The development process had involved extensive use of physical models; for one series of blowing trials, mixtures of focused hot and cold air were directed onto ground platforms to simulate the ground effect upon take-off. This work was considered to be critical to the project as there was very little knowledge of the adverse effects which could influence the aircraft during the vertical takeoff process; as there was no airflow over the ailerons, tailplane, and rudder while the aircraft was held in a stationary hover, wingtip control jets were experimented with as an alternative reaction control approach. This research included the development of an all-new control response simulator which linked a series of simple flying controls to a computer. By the end of 1958, barely eighteen months after the start of the project, all the main features of the P.1127 were developed with one exception, that being the reaction control system, the development of which was completed by April 1959.

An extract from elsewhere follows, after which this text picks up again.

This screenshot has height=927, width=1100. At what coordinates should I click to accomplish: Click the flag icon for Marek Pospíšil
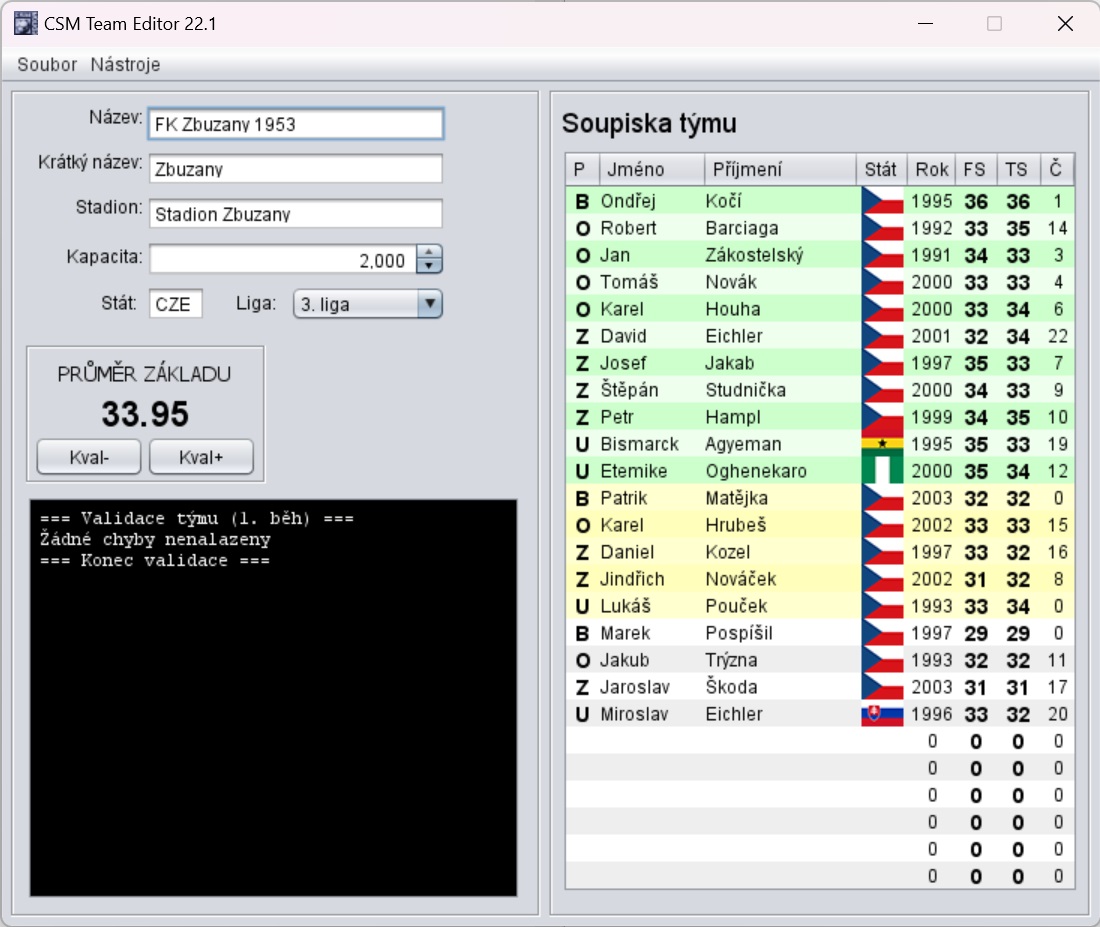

Throughout the development, Camm heavily emphasised the importance of the design's simplicity, observing that "Sophistication means complication, then in turn escalation, cancellation, and finally ruination". In 1958, the design centred around a single Pegasus engine capable of generating 13,000 lbf of thrust; when fully equipped, the aircraft was to weigh slightly less than the maximum thrust, thereby allowing vertical take-offs to be performed under all nominal conditions. During late 1958, the rapid progress of the P.1127 project had been noticed by technical advisors at NATO, who began promoting the acceleration of the aircraft's development and that member nations should skip over the next generation of support fighters in favour of the emergent P.1127 instead. In Britain, support for the program was also growing within the British Air Staff, from January 1959 onwards, rumours of a pair of P.1127 prototypes being ordered by the Ministry of Supply alongside those of an Air Ministry specification being drafted around the project frequently echoed.

As the P.1127 had been developed at a time of deep UK defense cuts, Hawker had to seek commercial funding, and significant engine development funding came from the U.S. Research assistance was also provided by the U.S., including a series of wind tunnel tests conducted by NASA's Langley Research Center using sub-scale models, which demonstrated acceptable flight characteristics. Hawker test pilot Hugh Merewether went to the U.S. at NASA's request to fly the Bell X-14. In March 1959, the company's board of directors (Hawker Siddeley then) decided to privately fund two P.1127 prototypes.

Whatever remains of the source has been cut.